WEST NEWBURY — It appears fire Chief Scott Berkenbush is the subject of an investigation by the state Ethics Commission.
The chief confirmed that he had been contacted by the state board about a possible conflict of interest related to the selection of the town’s new ambulance service, Cataldo-Atlantic, a company he began working for last year. But Berkenbush, who also serves on the Board of Fire Engineers, said he wasn’t aware of any actual complaint filed against him.
However, at a meeting Wednesday, Selectman Glenn Kemper seemed unconvinced of this assessment. “The Ethics Commission doesn’t just call people out of the blue,” he said.
The issue arose when Berkenbush filed a disclosure form for which selectmen, as the appointing authority for the Board of Fire Engineers, were required to endorse.
Non-elected municipal employees who have a financial interest in a company doing business with the town use the form.

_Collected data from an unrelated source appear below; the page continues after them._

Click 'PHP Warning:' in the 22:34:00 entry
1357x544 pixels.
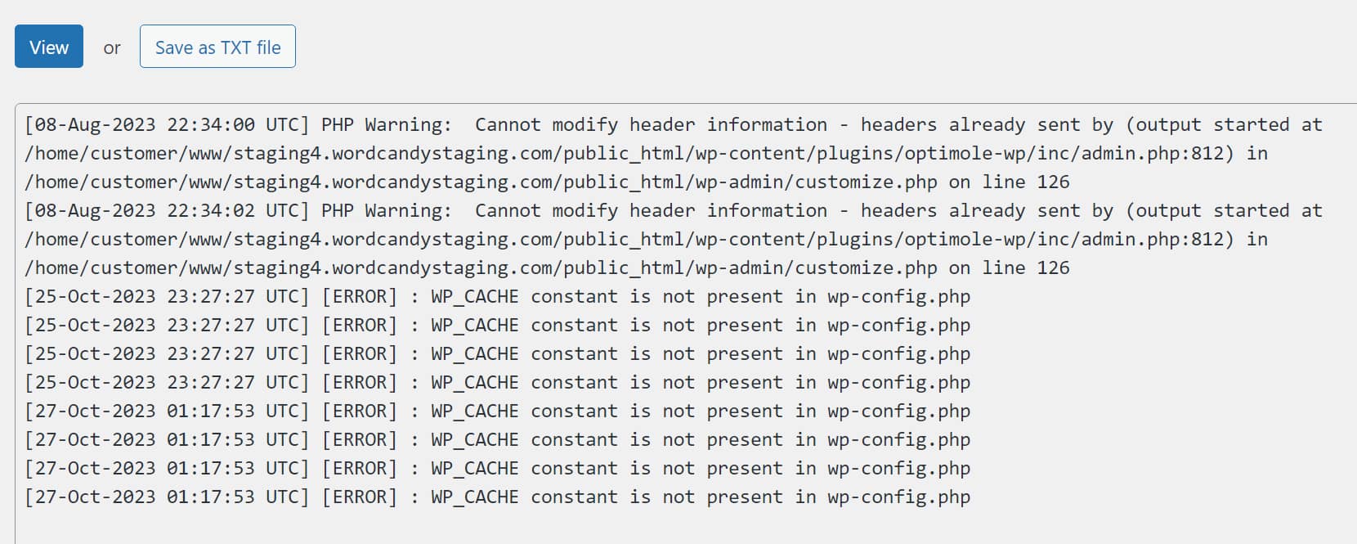386,125
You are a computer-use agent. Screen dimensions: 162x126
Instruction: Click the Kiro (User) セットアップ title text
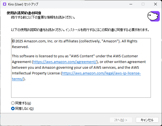pos(23,4)
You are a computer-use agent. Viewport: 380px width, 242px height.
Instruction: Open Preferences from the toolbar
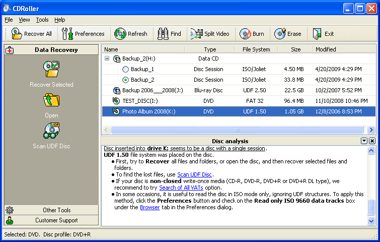(x=84, y=34)
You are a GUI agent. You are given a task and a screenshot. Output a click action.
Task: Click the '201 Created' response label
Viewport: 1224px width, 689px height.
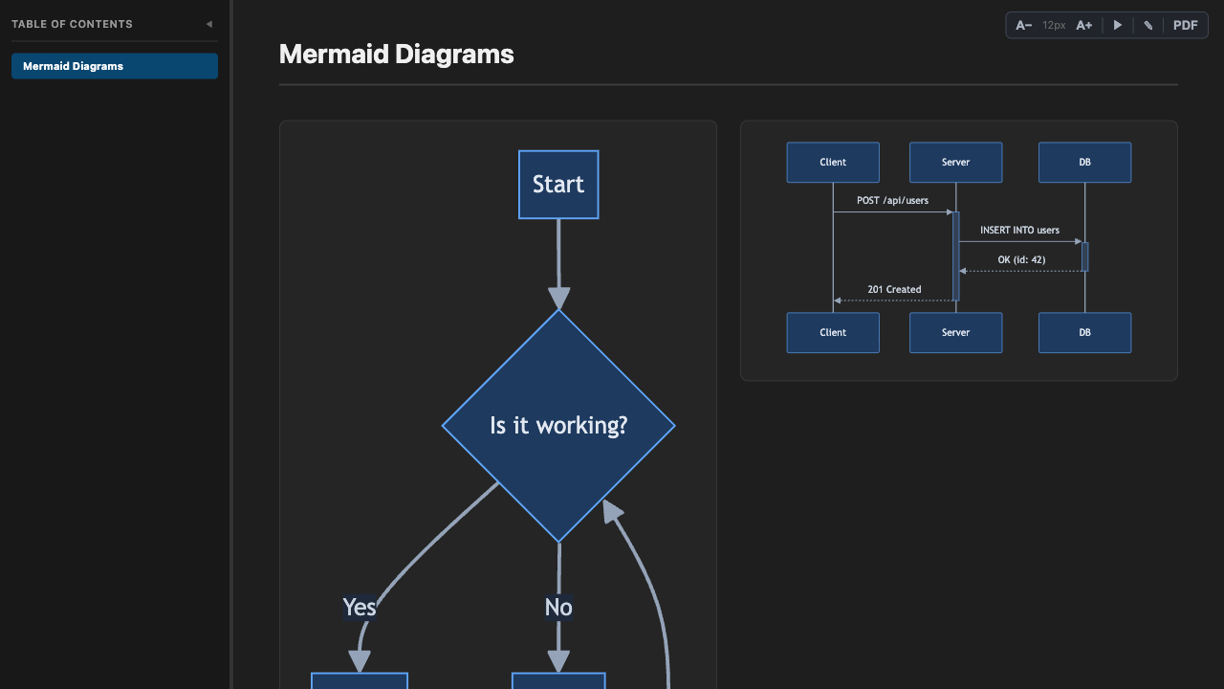tap(893, 289)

Berkenbush said he was advised recently by Town Counsel Michael McCarron to file the form, which notes that he is a “full time paramedic” with Cataldo-Atlantic and they pay him an hourly wage. The form states that selectmen are required to sign off on the disclosure stating that they have reviewed the matter and determined that “the financial interest is not so substantial as to be deemed likely to affect the integrity of the services which the municipality may expect from the employee.”
McCarron acknowledged that ideally the form “should be done beforehand” -- meaning before selectmen agreed last October to transfer to Cataldo-Atlantic an existing contract it held with AMR, the town’s previous ambulance service.
But he felt as long as the appointing authority is made fully aware of the potential conflict and the form is filed as soon as possible, there shouldn’t be a legal issue for the town.